Paulo Parente volta a destacar ao JPN que não tem “dúvida”: os enfermeiros são “das profissões mais mal pagas na Administração Pública”, dentro da esfera da saúde.

Movimento sindical pouco coerente

Com experiência em sindicatos e na Ordem dos Enfermeiros, Paulo Parente confirma que existem “tendências” distintas nas várias “correntes sindicais” envolvidas nas negociações de enfermeiros com o Governo.

O Sindicato dos Enfermeiros Portugueses (SEP) é uma das associações defensoras dos direitos da profissão. Créditos: Sindicato dos Enfermeiros Portugueses

Sindicato dos Enfermeiros (SE), Sindicato Independente dos Profissionais de Enfermagem (SIPE) e Sindicato dos Enfermeiros Portugueses (SEP) apresentam “linhas de política diferentes” na interação com o Estado.
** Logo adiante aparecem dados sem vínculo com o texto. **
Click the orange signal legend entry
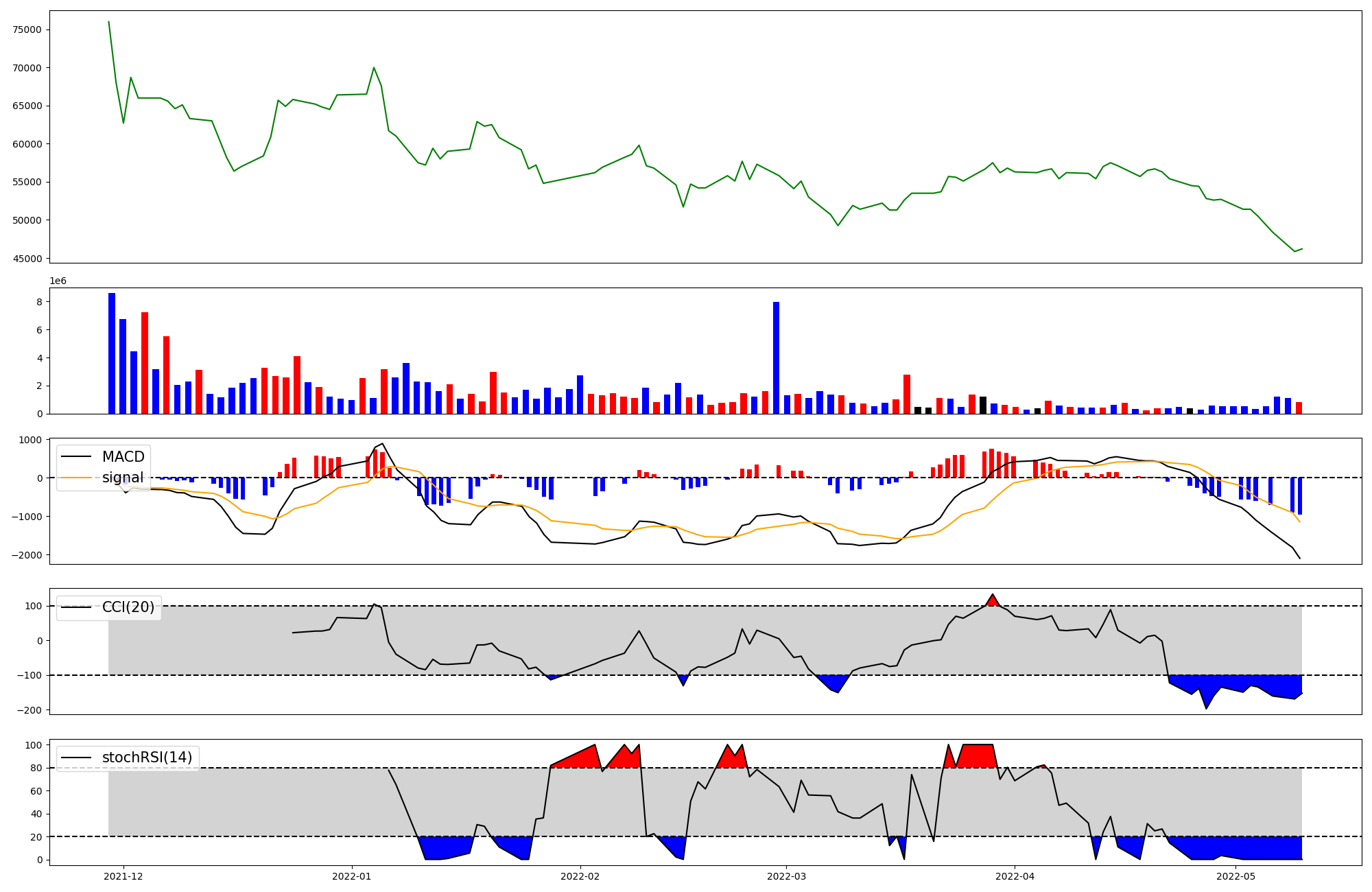The width and height of the screenshot is (1372, 892). pyautogui.click(x=122, y=478)
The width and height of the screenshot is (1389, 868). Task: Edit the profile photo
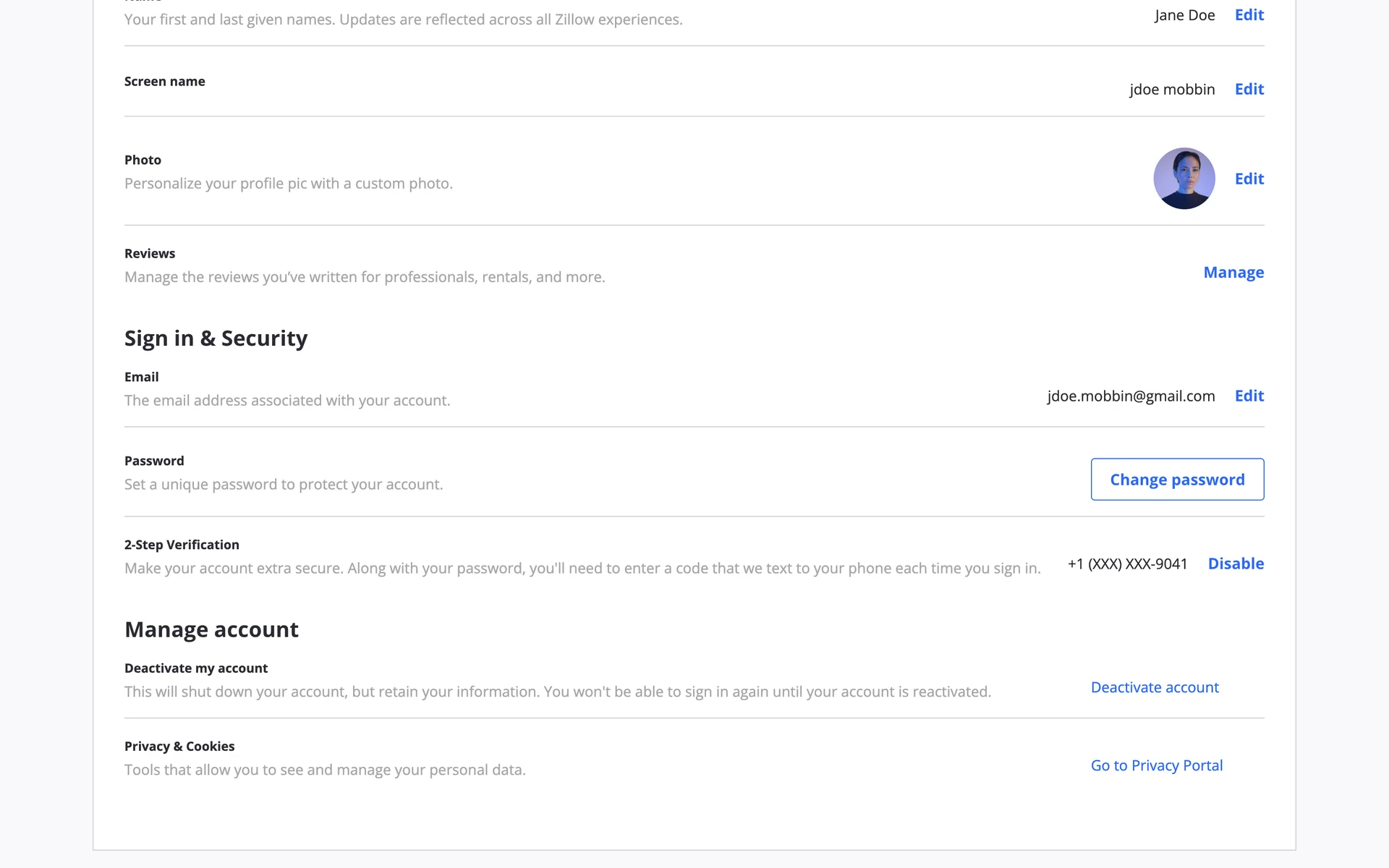1249,179
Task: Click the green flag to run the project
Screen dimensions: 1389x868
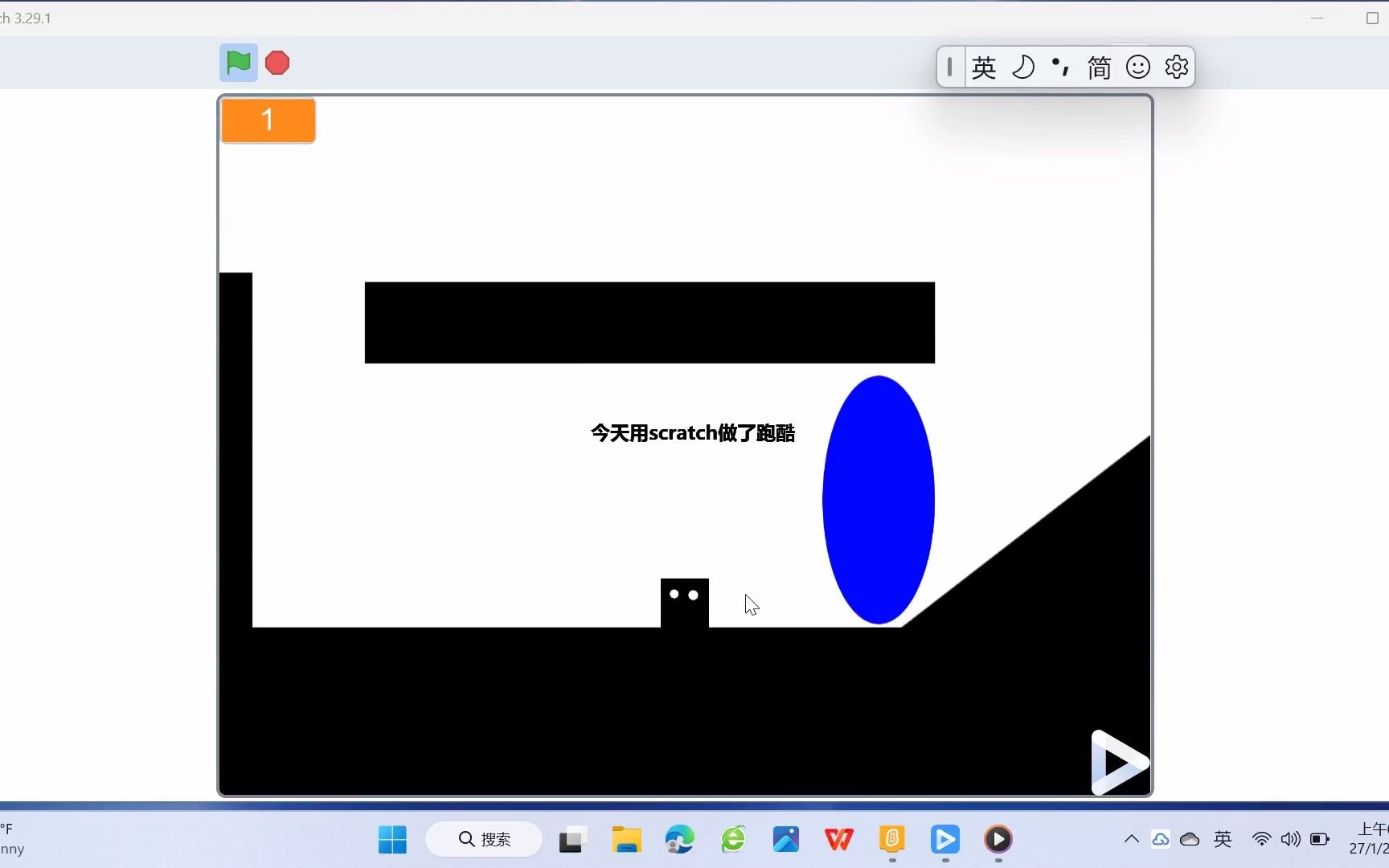Action: coord(238,63)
Em função do “ciclo político que estamos a viver”, os sindicatos poderão ser “mais reivindicativos ou menos reivindicativos”, esclarece o presidente da ESEP.

Logo, para Paulo Parente, não é surpresa que “os sindicatos que emergiram agora como mais reivindicativos” são os que estão fora da “órbita do Governo”. Essas mesmas associações que em anos anteriores assumiam “exatamente posições contrárias”.

A entrega de títulos de especialidade

Adalberto Campos Fernandes, ministro da Saúde, afirmou em julho deste ano que a entrega dos títulos de especialização dos enfermeiros é uma atitude “ética e deontologicamente condenável”. Para Paulo Parente é uma questão de “reivindicação” dos direitos do enfermeiro.

A especialização exige uma “formação acrescida”, cujo título, entregue pela Ordem dos Enfermeiros, garante ao profissional especialista “habilitações para prestar esse tipo de cuidados especializados numa dada área”. “A maior parte dos enfermeiros têm uma formação especializada e a saúde materna e obstétrica é um bom exemplo”, confere Paulo Parente ao JPN.

No entanto, as instituições “aproveitam as competências dos enfermeiros” para “rentabilizar interesses da própria instituição”, sem remunerá-los pelo trabalho mais “especializado”. O presidente afirma que “não há qualquer  legitimidade” em contestar o direito do enfermeiro a “ver reconhecido e retribuído esse trabalho especializado”.

Em setembro, milhares de enfermeiros saíram às ruas para contestar a desvalorização dos títulos de especialidade. Créditos: Adriano Miranda/Público

A lacuna encontra-se na legislação: só existe uma categoria na carreira de enfermeiro. Logo, engloba “tanto enfermeiros de cuidados gerais, como enfermeiros especialistas”. Este argumento utilizado pelo ministério da Saúde não convence Paulo Parente: “se essas competências são usadas, devia ser sempre remunerado”.

É deste modo que o Estado “se aproveita de forma abusiva e exploradora da formação que os enfermeiros têm”. O protesto mais comum é a “entrega da cédula com o título de enfermeiro especialista”. O professor da ESEP não vê mal: da mesma forma que “a Ordem [dos Enfermeiros] lhes atribuiu o título”, também o pode ver devolvido.